In case of errors I run

osc chroot

to enter the chrooted build environment

to enter package source dir I enter

cd /home/abuild/rpmbuild/BUILD/kio-5.41.0

to enter package source dir I use

cd /home/abuild/rpmbuild/BUILD/kio-5.41.0/build

to continue broken build I run

cd /home/abuild/rpmbuild/BUILD/kio-5.41.0/build
make

I can edit files, clean builds, restart build, make patches to fix issues in build system and so one

Doe KDE CI provide shell access to the complete build infrastructure like installed 3rdparty packages, source and build files ?

In regards to needing to inspect the build directory (which is something we rarely get asked for) the system automatically tarballs a copy of the entire workspace (which includes the source code and build directory) whenever a build fails or has failing tests. These tarballs can be found at https://build-artifacts.kde.org/production/Workspaces/ (filenames match the job name on Jenkins itself). "Hidden build issues" aren't something we've really come across when standing up the native Windows CI system.

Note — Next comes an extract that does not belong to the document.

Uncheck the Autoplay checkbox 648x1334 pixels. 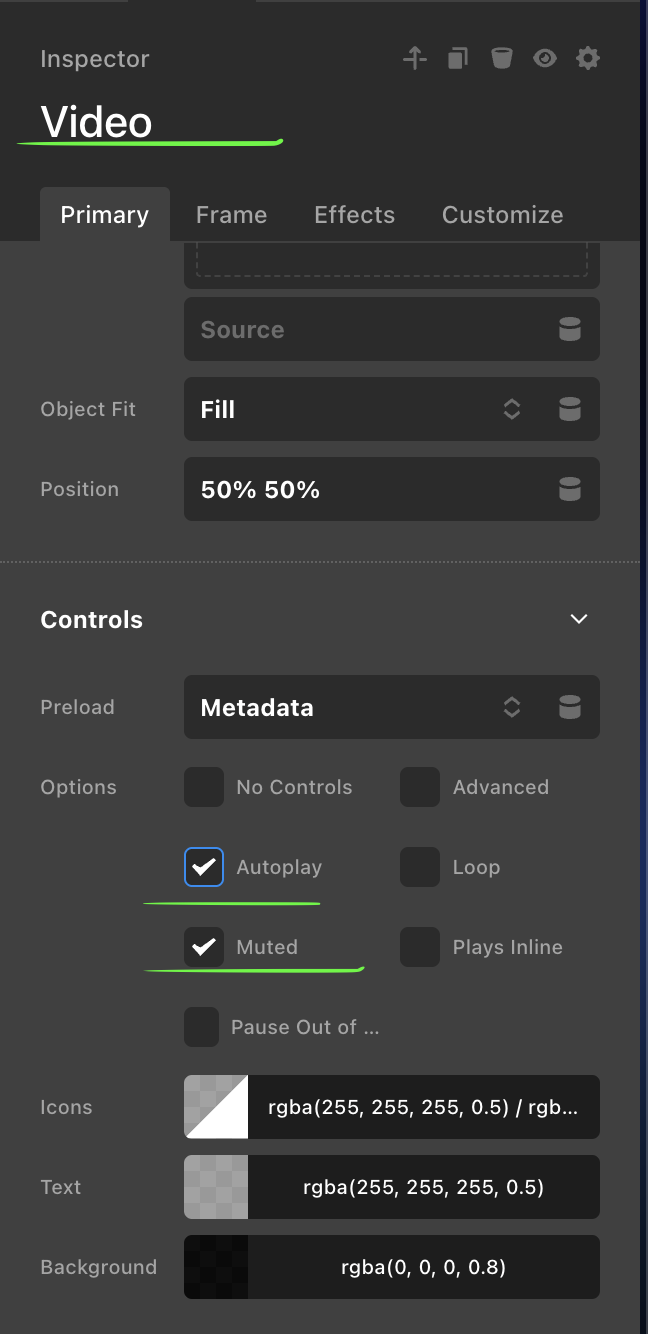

Most dependencies are provided by Craft (with Git and Python being the notable exceptions there). The "list file" which controls what Craft packages we install can be found at https://cgit.kde.org/sysadmin/ci-tooling.git/tree/craftmaster/packages.list. We rely on the publicly accessible Craft cache packages, so anyone can replicate the CI setup on their system relatively easily. The Binary Factory also uses the same Craft Cache for it's binaries (and the Binary Factory generates usable binaries for many KDE applications already) and the Binary Factory is also responsible for populating that Craft Cache.

For various reasons it's totally inpractical for us to provide remote shell access to the CI infrastructure. In the case of Linux builds you can download the Docker images and run them locally. For FreeBSD and Windows you'll have to rely on the tarballs.

Also note that we won't be signing any binaries which are not generated by the Binary Factory.